Prime Minister aboard an Air Canada flight in better days: As Prime Minister, he has access to a government-owned jet.

Air Canada asked Carney to violate Charter and he did

Yet on the weekend, Liberals, who like to boast about their commitment to a rules-based order, committed some flagrant rules-breaking.

The current Air Canada dispute has its roots in the years when the company was struggling financially. Flight attendants, among others, took major pay concessions. In 2015 they signed an unprecedented 10 year collective agreement to give stability to the airline. Then the inflation surge of 2021-22 added to the concessions they’d already given.

Michael Rousseau, Air Canada CEO, pockets a “grotesque $12 million last year.”

But that 10 years deal is now up. Last year Air Canada earned $3.9 billion. With company executives paying themselves millions — including a grotesque $12 million last year for CEO Michael Rousseau — employees are looking to use collective bargaining to win back the concessions they took.

Patty Hajdu  “unaware of the practice”

Flight attendants also hope to end the practice of receiving no pay for ground hours worked. Unbelievably, Minister Patty Hajdu late today on Twitter implied she was unaware of the practice, which she called “allegations.”

Determined to repay their helpful employees with disdain equal to that they regularly inflict on paying passengers, Air Canada executives asked Prime Minister Mark Carney to issue orders taking away flight attendants’ collective bargaining rights. And Carney did.

Carney used an obscure section of the Canada Labour Code the government says gives them the authority to take away the rights to bargain and to strike. It doesn’t.

Canada Labour Code section 107 says the Minister can direct the Canadian Industrial Relations Board to “do such things as the Minister deems necessary.” But the section isn’t exempt from the Charter. It doesn’t invoke the notwithstanding clause. Section 107 itself may not be illegal, but the way it has been used by Carney certainly is.

NDP rediscovers purpose as Poilievre goes silent

Politically, Carney’s attack on worker rights has restored a sense of purpose among NDP MPs dispirited by their epic routing in this spring’s election. NDP leader Don Davies, formerly a staff lawyer for the Teamsters Union, has spoken at picket lines strongly denouncing Carney’s attack on workers’ Charter rights.
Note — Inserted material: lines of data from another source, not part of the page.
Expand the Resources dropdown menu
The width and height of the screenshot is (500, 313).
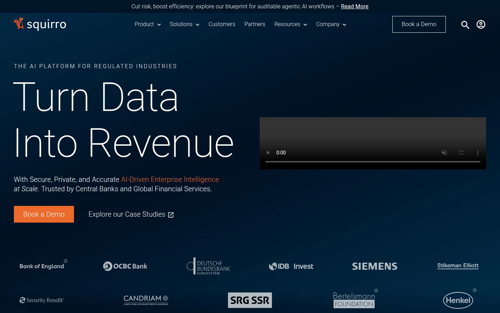coord(291,24)
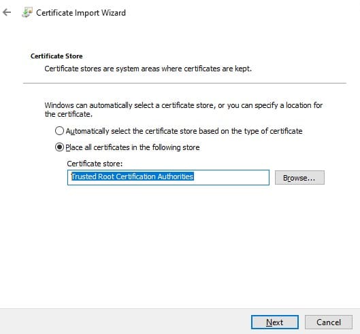Viewport: 360px width, 334px height.
Task: Click empty space inside the store field after text
Action: pos(231,177)
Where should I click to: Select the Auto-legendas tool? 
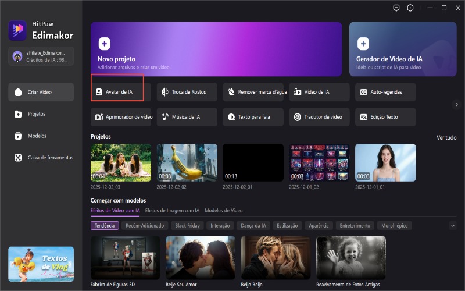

In contrast, Conservative leader Pierre Poilievre has remained silent, offering no public comment, perhaps because his party pioneered use of section 107.

Lisa Raittwhen she was Minister of Transportation .  She knew what she could do with Section 107 of the Labour code.

Section 107 was added to the Canada Labour Code in 1984. But it was never used until 2011 when Lisa Raitt, Stephen Harper’s Transport Minister, first used it against flight attendants.

After that, the section went unused for over 10 years. During that time Liberals, with Conservative help, reverted to using special-purpose legislation to take away the right to bargain and right to strike:

  • November 2018 — Liberals and Conservatives voted in support of bill C-89, taking away the bargaining and strike rights of postal workers after three days of rotating strikes. NDP and BQ MPs voted against. CUPW took the law to court but four years later, in June 2024, the Ontario Superior Court dismissed CUPW’s case, arguing the case was moot because there was nothing left to remedy. CUPW is appealing the decision.
  • April 2021 — Liberals again team up with Conservatives to pass bill C-29, taking away negotiating and strike rights from workers at the Port of Montreal. The NDP and BQ opposed the bill. CUPE is fighting the legislation in court.

Liberals’ Charter violations leaves labour stuck in court

Then suddenly in mid-2024, the Liberals rediscovered section 107 and have since used it rapid-fire, at least six times:

  • June 2024 — Liberals take away the bargaining and strike rights of mechanics employed by WestJet
  • July 2024 — Liberals take away the bargaining and strike rights of longshore workers at the Port of Vancouver
  • August 2024 — Liberals take away bargaining and strike rights of railway workers at the request of railway companies CN Rail and Canadian Pacific Kansas City; Teamsters launch a court challenge
  • December 2024Liberals take away bargaining and strike rights of postal workers; CUPW launch a court challenge
  • May 2025 Liberals take away the bargaining and strike rights of workers at the Port of Quebec. The order came after an 89 day lock-out during which the employer used replacement workers.
  • August 2025 — the current orders against flight attendants.

It’s standard advice for union members to “obey now, grieve later.” And pursuing legal appeals of section 107 orders has been the path the labour movement has followed, up to now.

Airline strikers defy federal back-to-work order. Their Union leader said he was prepared to go to jail over the issue. He just might.

But when court cases drag on for years, later never comes. Meanwhile the hits keep coming. So flight attendants aren’t waiting for later, instead refusing to obey illegal orders now. This is historic stuff.

How this strike plays out will have historic importance to the labour movement and in deciding what kind of Canada we will become.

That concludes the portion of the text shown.